I'm not sure exactly what you have in mind - but in this setup, to me, you have essentially 3 "observations" at the country level from which to do your "trend analysis". That is, you have 3 nationally representative stunting rates (or wasting, or whichever categorical variable you are using).

Why not just estimate the means of each survey and then test whether the means are equal (and graph them out to literally see the trend)? One way would be to use the standard OLS regression on each dataset separately (using the "svy" prefix and the "regress" command) and then to use the "seemingly unrelated regressions" (google "stata help suest") to test the equality of means (so, just the constant without any covariates included in the original regression). Mean here being proportion stunted/wasted.

Or you could put all the individual observations in one regression model with dummy variables for each survey round and use a standard F-test (using the "svy" prefix before the regression and the "test" command after).
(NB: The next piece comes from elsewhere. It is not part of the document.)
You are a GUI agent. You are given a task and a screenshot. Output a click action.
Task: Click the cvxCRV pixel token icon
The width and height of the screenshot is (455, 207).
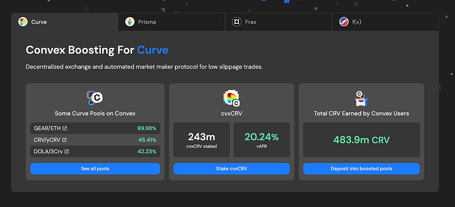(x=231, y=98)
You'd have to carefully re-define your strata and PSU for each round.

But maybe you have something more complex in mind? Remember, that since these are, as a whole, nationally representative datasets, you aren't, at the national level, ever really getting much more information than you get from the 3 mean stunting/wasting rates, although maybe if the covariates are changing over time you might learn a little bit more (but that is part of the "trend" itself in my opinion, since nutritional status doesn't just change on its own, it changes because the country is changing in some way).

So I'm not sure this helps, but if you have a more specific question of what you mean by "trend analysis" I could maybe help a little more.